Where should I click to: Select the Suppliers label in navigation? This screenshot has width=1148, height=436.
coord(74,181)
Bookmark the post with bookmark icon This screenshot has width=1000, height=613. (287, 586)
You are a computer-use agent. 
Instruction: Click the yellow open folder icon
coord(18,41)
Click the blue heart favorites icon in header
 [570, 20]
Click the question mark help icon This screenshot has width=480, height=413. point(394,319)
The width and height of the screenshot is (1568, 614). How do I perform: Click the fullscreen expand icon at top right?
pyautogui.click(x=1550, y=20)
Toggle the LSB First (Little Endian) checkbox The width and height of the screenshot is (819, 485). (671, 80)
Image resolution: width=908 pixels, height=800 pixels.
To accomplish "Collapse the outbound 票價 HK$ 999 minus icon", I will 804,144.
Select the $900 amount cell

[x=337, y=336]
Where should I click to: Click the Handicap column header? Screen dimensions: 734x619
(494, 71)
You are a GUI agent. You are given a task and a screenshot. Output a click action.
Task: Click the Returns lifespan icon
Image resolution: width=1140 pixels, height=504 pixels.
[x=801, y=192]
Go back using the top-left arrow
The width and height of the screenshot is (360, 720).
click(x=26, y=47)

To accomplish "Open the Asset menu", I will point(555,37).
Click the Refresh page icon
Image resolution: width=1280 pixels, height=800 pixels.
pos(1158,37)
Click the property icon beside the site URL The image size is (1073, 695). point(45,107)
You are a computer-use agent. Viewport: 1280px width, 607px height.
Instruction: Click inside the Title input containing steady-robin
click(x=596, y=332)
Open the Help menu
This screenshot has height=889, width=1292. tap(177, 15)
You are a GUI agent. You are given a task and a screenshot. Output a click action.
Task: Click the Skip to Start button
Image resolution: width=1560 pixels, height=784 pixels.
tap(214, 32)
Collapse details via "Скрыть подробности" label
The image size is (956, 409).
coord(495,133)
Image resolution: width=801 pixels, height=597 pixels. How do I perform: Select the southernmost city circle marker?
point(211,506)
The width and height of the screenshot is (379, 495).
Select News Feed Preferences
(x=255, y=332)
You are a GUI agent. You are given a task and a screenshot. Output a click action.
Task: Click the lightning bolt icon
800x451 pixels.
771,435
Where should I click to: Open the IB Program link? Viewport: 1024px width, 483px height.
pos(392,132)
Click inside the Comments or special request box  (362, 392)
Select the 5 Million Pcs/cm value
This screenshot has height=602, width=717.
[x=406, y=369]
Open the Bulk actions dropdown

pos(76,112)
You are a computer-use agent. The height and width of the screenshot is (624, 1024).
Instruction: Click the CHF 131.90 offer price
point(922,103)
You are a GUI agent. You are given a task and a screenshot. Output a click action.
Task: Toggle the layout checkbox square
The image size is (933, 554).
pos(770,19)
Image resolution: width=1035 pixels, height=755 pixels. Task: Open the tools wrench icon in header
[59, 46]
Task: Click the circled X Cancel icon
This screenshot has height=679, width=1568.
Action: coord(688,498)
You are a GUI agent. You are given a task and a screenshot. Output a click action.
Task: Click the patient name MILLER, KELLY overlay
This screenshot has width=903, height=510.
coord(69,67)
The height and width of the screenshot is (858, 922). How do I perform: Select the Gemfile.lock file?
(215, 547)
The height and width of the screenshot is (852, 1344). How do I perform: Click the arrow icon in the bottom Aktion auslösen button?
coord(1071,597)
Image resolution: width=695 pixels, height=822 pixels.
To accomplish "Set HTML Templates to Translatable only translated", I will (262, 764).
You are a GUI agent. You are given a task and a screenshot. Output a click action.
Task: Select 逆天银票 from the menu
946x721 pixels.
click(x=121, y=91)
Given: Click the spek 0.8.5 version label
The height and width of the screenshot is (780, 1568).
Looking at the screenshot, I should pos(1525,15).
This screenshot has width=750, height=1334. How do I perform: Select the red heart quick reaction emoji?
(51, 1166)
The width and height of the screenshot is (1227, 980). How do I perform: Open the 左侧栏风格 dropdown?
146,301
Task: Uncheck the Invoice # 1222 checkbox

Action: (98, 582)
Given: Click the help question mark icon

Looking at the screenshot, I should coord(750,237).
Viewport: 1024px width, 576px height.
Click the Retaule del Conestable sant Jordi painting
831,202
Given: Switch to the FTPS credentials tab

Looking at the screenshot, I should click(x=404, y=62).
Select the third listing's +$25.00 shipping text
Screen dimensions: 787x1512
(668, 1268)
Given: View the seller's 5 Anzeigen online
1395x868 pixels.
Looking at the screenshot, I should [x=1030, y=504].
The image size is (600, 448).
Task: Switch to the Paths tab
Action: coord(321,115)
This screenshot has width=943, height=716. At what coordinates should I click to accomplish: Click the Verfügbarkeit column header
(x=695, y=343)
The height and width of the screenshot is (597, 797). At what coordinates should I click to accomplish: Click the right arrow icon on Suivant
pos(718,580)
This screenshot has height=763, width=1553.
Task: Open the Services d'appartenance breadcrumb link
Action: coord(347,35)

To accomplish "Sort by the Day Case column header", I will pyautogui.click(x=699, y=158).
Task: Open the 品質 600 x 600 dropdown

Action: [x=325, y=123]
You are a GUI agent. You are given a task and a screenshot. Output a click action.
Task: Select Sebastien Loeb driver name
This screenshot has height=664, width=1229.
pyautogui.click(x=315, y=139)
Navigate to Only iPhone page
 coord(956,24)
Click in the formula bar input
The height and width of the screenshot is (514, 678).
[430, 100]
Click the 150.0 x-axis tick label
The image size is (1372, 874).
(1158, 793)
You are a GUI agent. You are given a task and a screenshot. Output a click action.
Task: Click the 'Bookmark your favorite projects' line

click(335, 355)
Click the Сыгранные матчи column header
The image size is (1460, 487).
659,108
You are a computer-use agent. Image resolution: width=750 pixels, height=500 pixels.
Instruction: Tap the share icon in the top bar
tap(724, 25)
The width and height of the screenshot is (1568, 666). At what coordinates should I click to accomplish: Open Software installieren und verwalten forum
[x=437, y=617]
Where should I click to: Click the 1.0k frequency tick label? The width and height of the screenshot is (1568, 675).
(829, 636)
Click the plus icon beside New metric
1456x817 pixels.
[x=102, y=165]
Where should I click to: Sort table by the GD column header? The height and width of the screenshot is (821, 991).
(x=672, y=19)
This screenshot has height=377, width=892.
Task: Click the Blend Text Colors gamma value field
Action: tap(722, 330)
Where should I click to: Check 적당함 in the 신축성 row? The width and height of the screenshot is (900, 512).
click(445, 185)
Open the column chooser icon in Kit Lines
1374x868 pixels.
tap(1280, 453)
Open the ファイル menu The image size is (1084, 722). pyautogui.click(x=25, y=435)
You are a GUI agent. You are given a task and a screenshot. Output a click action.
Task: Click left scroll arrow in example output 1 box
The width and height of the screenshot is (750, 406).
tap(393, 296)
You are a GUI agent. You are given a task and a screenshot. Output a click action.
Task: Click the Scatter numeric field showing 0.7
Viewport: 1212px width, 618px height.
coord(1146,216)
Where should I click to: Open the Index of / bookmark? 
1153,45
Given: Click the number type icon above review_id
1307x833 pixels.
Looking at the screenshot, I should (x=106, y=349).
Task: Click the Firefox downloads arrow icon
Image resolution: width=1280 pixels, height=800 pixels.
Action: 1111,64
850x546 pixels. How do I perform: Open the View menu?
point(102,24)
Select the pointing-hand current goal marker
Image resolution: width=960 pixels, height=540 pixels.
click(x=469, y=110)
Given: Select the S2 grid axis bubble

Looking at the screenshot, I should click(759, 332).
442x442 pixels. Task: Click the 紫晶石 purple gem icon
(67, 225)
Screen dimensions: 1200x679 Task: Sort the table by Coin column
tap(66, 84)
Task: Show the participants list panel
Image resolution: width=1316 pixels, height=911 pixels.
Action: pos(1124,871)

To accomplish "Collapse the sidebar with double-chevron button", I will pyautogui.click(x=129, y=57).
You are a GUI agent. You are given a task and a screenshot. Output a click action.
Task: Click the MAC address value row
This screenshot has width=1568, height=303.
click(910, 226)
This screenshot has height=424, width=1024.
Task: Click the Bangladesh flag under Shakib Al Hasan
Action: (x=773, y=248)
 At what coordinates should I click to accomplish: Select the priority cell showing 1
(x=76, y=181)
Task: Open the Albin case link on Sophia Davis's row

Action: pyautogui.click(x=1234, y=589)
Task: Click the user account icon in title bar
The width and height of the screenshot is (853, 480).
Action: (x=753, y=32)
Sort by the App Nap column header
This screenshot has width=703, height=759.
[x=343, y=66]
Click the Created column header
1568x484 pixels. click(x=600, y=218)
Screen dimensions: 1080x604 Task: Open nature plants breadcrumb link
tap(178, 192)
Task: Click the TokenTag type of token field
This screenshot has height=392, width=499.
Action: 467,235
----
### Problem statement
Search term "name": return each line of the data that contains it.

### Task answer
Task: Click the patient name MILLER, KELLY overlay
Task: Select Sebastien Loeb driver name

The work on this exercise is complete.